**提示文**
--

日本における無痛分娩の割合はわずかに上昇して来ているとはいえ、11.8%(2023年)だという。

◯参照元
https://www.jaog.or.jp/wp/wp-content/uploads/2023/09/1f4e98c62e728d9b4aa50ceec41de162.pdf

私自身の周りにも日本で無痛分娩で出産した経験のある友人知人は数名しかいないので、体感としてもあっている。一方、欧米諸国では無痛分娩はごく一般的であり、アメリカでは7割、フランスでは8割を占めるという(2016年) 

無痛分娩が日本で広がらない大きな理由の一つが、麻酔科医の不足による無痛分娩対応施設の少なさが挙げられている。日本では比較的小規模の産院も多く、それ自体は住む地域での出産や、当事者が望む医師や病院の方針や分娩スタイルを選択出来る可能性を増やしている側面もあるので必ずしも日本の分散型施設が悪いとは思わない。

--

**項目一覧**

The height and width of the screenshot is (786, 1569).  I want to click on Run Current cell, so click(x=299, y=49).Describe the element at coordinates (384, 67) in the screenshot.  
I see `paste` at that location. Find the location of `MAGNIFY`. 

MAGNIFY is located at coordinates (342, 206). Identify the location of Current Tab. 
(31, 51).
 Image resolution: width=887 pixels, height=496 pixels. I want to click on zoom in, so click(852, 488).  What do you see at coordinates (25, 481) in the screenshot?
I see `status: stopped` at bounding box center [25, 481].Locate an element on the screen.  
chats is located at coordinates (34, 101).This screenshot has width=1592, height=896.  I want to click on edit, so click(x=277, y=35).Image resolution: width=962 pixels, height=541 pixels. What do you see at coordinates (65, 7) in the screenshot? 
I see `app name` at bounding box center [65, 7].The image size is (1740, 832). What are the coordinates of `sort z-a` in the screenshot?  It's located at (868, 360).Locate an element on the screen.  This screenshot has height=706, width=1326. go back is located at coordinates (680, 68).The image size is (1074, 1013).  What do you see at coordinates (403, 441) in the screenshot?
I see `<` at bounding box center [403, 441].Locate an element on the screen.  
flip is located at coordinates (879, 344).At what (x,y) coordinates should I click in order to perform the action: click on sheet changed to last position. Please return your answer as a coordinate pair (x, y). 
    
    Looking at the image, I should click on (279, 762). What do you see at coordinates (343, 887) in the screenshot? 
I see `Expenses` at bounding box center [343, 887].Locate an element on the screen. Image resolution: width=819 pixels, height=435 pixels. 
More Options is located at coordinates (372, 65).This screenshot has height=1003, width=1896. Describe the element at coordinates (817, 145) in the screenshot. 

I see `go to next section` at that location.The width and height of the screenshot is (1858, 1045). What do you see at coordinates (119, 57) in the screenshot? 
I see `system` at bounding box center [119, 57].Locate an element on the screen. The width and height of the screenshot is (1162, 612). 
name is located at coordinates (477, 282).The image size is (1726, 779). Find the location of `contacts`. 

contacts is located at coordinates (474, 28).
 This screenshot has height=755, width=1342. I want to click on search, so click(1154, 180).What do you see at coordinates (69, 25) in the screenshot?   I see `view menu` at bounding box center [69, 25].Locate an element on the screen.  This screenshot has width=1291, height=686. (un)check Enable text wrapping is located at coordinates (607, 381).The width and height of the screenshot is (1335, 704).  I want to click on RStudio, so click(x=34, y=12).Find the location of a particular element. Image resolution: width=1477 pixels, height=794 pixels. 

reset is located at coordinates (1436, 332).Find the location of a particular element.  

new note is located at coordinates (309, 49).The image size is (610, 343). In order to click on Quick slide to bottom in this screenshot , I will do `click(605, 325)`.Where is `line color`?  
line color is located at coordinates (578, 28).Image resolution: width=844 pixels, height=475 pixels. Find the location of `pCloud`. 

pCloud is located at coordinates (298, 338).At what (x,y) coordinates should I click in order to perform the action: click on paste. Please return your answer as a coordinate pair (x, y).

--

**課題一覧**
[1] 提示文で無痛分娩の割合が示されている国をすべて挙げよ。
[2] 提示文によれば、無痛分娩が日本で広がらない大きな理由の一つとして何が挙げられているか答えよ。

**解答一覧**
[1] 日本、アメリカ、フランス

[2] 麻酔科医の不足による無痛分娩対応施設の少なさ。